**DATA IN THIS EXERCISE**:

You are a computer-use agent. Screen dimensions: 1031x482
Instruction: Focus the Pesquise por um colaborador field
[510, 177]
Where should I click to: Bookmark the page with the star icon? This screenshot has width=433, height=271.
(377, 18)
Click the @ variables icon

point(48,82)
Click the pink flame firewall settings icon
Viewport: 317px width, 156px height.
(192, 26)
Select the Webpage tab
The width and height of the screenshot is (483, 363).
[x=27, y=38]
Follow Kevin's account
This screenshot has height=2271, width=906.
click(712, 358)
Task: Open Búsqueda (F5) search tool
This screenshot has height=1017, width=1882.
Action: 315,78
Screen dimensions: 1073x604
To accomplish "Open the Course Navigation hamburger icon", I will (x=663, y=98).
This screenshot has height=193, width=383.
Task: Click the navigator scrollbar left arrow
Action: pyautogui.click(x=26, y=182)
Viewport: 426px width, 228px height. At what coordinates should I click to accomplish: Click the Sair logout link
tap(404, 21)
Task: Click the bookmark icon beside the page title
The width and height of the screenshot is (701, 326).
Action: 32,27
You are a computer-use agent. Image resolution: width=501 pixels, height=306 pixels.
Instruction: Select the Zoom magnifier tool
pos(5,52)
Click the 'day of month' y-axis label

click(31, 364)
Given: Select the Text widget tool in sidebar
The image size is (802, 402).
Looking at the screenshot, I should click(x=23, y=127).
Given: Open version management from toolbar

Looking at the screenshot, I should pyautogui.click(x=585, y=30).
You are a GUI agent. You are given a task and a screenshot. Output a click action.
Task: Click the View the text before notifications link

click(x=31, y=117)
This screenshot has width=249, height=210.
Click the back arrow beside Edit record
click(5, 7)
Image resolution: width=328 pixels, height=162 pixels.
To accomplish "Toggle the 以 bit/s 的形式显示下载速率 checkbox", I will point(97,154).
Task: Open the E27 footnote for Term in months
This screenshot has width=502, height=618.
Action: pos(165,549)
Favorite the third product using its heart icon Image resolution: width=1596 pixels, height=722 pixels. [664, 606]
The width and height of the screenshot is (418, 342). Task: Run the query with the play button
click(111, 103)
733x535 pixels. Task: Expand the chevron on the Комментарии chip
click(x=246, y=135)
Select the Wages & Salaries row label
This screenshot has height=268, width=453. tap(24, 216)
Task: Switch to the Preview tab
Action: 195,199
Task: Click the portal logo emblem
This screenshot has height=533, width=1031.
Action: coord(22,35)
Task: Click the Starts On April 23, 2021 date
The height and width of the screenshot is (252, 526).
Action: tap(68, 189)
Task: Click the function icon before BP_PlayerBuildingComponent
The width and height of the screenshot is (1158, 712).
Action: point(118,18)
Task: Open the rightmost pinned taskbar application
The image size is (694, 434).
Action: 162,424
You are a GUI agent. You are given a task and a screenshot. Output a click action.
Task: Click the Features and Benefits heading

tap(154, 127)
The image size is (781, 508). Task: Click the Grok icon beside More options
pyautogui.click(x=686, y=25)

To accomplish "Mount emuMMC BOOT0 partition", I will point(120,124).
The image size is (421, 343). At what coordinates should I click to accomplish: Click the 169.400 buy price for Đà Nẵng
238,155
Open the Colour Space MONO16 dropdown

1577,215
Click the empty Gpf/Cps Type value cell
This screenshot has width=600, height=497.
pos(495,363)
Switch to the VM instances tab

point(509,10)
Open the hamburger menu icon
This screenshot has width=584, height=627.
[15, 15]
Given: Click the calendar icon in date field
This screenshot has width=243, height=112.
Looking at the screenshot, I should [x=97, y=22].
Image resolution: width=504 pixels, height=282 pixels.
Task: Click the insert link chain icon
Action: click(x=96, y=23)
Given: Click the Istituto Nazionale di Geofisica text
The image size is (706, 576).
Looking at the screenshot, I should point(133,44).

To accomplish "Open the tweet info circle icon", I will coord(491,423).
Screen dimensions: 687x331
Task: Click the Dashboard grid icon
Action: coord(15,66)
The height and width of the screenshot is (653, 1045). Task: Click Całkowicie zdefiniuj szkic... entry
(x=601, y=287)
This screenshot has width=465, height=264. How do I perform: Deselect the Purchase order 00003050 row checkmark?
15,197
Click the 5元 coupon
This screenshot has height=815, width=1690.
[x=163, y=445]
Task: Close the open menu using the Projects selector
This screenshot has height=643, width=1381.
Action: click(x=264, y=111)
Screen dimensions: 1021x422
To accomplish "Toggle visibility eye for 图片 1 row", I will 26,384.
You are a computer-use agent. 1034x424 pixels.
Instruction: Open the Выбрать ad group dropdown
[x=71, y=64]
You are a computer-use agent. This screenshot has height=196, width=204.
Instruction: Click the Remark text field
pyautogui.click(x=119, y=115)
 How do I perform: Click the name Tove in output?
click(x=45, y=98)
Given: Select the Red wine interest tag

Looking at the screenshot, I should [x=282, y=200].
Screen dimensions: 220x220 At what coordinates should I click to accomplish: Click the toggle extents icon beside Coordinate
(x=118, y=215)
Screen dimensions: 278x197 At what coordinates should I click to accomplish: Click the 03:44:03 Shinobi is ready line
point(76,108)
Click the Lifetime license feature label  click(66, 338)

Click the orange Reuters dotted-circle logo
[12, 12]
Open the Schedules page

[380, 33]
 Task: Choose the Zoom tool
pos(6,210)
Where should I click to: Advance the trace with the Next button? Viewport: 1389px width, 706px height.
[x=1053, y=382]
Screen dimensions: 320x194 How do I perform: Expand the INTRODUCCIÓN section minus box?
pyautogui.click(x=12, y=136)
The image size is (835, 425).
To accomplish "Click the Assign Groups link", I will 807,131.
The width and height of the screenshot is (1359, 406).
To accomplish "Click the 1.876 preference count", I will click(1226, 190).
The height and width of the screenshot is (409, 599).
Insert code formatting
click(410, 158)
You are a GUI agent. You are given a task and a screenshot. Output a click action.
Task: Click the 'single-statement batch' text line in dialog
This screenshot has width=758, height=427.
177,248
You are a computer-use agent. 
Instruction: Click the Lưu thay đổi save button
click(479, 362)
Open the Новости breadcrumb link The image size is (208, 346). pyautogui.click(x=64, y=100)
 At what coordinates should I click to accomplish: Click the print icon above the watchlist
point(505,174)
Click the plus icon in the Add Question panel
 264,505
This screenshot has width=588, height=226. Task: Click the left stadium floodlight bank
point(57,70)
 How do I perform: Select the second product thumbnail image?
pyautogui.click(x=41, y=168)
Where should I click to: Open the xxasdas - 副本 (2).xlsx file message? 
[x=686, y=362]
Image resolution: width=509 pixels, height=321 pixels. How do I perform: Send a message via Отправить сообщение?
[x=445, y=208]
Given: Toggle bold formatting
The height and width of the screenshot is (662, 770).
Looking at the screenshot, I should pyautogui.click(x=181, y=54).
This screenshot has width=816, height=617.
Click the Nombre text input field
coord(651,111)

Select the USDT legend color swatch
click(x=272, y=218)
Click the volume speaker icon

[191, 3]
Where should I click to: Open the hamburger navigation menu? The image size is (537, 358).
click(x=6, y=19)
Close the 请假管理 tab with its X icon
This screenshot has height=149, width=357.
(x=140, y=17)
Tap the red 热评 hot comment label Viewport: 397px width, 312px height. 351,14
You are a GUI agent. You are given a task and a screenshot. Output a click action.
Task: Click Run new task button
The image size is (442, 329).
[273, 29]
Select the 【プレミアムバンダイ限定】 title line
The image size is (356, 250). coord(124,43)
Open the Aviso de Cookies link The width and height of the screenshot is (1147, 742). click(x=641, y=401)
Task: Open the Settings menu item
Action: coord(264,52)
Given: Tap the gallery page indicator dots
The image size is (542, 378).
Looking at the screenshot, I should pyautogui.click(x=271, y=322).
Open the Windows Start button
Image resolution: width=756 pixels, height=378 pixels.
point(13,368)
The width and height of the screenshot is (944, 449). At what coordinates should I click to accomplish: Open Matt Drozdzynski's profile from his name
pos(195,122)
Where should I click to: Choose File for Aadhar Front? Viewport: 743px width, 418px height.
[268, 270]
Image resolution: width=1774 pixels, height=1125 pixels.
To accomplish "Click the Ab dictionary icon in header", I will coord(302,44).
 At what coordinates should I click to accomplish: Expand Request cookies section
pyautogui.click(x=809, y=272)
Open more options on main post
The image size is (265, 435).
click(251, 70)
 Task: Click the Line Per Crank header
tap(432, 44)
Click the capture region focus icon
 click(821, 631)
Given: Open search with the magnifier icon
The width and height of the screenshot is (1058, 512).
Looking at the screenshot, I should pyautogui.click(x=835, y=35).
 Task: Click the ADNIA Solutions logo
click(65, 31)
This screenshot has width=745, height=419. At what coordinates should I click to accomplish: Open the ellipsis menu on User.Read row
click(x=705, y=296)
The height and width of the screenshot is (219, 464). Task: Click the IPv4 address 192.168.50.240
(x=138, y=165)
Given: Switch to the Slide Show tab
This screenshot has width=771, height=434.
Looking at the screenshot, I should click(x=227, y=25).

**AIM OF THE TASK**:
Can you turn the lines of the material above, from the line containing "Where should I click to: Open the hamburger" through the line containing "click(821, 631)", inclusive, into a numbered list with the blank lines dropped?

**EXERCISE RESPONSE**:
1. Where should I click to: Open the hamburger navigation menu? The image size is (537, 358).
2. click(x=6, y=19)
3. Close the 请假管理 tab with its X icon
4. This screenshot has height=149, width=357.
5. (x=140, y=17)
6. Tap the red 热评 hot comment label Viewport: 397px width, 312px height. 351,14
7. You are a GUI agent. You are given a task and a screenshot. Output a click action.
8. Task: Click Run new task button
9. The image size is (442, 329).
10. [273, 29]
11. Select the 【プレミアムバンダイ限定】 title line
12. The image size is (356, 250). coord(124,43)
13. Open the Aviso de Cookies link The width and height of the screenshot is (1147, 742). click(x=641, y=401)
14. Task: Open the Settings menu item
15. Action: coord(264,52)
16. Given: Tap the gallery page indicator dots
17. The image size is (542, 378).
18. Looking at the screenshot, I should pyautogui.click(x=271, y=322).
19. Open the Windows Start button
20. Image resolution: width=756 pixels, height=378 pixels.
21. point(13,368)
22. The width and height of the screenshot is (944, 449). At what coordinates should I click to accomplish: Open Matt Drozdzynski's profile from his name
23. pos(195,122)
24. Where should I click to: Choose File for Aadhar Front? Viewport: 743px width, 418px height.
25. [268, 270]
26. Image resolution: width=1774 pixels, height=1125 pixels.
27. To accomplish "Click the Ab dictionary icon in header", I will coord(302,44).
28.  At what coordinates should I click to accomplish: Expand Request cookies section
29. pyautogui.click(x=809, y=272)
30. Open more options on main post
31. The image size is (265, 435).
32. click(251, 70)
33.  Task: Click the Line Per Crank header
34. tap(432, 44)
35. Click the capture region focus icon
36.  click(821, 631)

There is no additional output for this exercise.